Interplay among NH4+ uptake, rhizosphere pH and plasma membrane H+-ATPase determine the release of BNIs in sorghum roots - possible mechanisms and underlying hypothesis

Aims and background The ability to suppress soil nitrification through the release of nitrification inhibitors from plant roots is termed 'biological nitrification inhibition' (BNI). Earlier, we reported that sorghum roots release higher BNI-activity when grown with NH4+, but not with NO3- as N source. Also for BNI release, rhizosphere pH of <= 5.0 is needed; beyond this, a negative effect on BNI release was observed with nearly 80% loss of BNI activity at pH >= 7.0. This study is aimed at understanding the inter-functional relationships associated with NH4+ uptake, rhizosphere-pH and plasma membrane H+-ATPase (PM H+-ATPase) activity in regulating the release of BNIs (biological nitrification inhibitors) from sorghum roots.
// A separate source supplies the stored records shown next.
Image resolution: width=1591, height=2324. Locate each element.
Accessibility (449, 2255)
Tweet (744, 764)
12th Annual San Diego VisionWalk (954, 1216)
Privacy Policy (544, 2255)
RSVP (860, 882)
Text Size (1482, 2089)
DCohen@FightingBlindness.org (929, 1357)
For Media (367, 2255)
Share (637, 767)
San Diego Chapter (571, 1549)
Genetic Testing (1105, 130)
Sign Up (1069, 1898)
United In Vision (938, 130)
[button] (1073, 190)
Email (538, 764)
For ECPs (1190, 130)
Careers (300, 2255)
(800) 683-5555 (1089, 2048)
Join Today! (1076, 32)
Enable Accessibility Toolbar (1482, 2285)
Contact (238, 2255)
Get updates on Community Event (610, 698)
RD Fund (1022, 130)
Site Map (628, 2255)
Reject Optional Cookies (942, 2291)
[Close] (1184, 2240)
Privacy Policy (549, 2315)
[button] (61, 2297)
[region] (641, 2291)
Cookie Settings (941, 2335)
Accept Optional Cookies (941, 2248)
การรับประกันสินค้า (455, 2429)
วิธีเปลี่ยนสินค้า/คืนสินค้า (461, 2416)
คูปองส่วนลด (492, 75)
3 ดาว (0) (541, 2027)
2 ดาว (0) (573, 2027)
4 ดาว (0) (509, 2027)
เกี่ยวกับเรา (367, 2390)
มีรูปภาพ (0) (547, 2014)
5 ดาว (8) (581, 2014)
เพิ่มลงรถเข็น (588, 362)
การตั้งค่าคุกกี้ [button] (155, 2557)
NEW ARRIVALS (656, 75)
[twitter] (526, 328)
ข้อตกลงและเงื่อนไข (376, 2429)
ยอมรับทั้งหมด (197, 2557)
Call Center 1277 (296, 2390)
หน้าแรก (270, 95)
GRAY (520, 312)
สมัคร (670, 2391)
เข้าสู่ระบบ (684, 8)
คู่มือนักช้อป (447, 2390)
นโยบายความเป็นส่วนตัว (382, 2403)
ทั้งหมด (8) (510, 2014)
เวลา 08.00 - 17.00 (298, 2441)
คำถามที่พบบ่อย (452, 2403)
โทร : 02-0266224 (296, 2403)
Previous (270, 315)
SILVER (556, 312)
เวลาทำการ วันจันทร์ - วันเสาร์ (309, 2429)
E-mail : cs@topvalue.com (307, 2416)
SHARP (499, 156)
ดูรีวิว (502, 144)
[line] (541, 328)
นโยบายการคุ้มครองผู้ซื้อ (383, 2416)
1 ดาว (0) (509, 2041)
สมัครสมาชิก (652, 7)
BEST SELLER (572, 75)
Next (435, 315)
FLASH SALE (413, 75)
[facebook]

Methods Sorghum was grown hydroponically and root exudates were collected from intact plants using a pH-stat system to separate the secondary acidification effects by NH4+ uptake on BNIs release. A recombinant luminescent Nitrosomonas europaea bioassay was used to determine BNI-activity. Root plasma membrane was isolated using a two-phase partitioning system. Hydrolytic H+-ATPase activity was determined. Split-root system setup was deployed to understand the localized responses to NH4+, H+-ATPase-stimulator (fusicoccin) or H+-ATPase-inhibitor (vanadates) on BNI release by sorghum. Results Presence of NH4+ in the rhizosphere stimulated the expression of H+-ATPase activity and enhanced the release of BNIs from sorghum roots. Fusicoccin, which stimulates H+-ATPase activity, also stimulated BNIs release in the absence of NH4+; vanadate, which suppresses H+-ATPase activity, also suppressed the release of BNIs. NH4+ levels (in rhizosphere) positively influenced BNIs release and root H+-ATPase activity in the concentration range of 0-1.0 mM, indicating a close relationship between BNI release and root H+-ATPase activity with a possible involvement of carrier-mediated transport for the release of BNIs in sorghum. Conclusion Our results suggest that NH4+ uptake, PM H+-ATPase activity, and rhizosphere acidification are functionally inter-connected with BNI release in sorghum. Such knowledge is critical to gain insights into why BNI function is more effective in light-textured, mildly acidic soils compared to other soil types.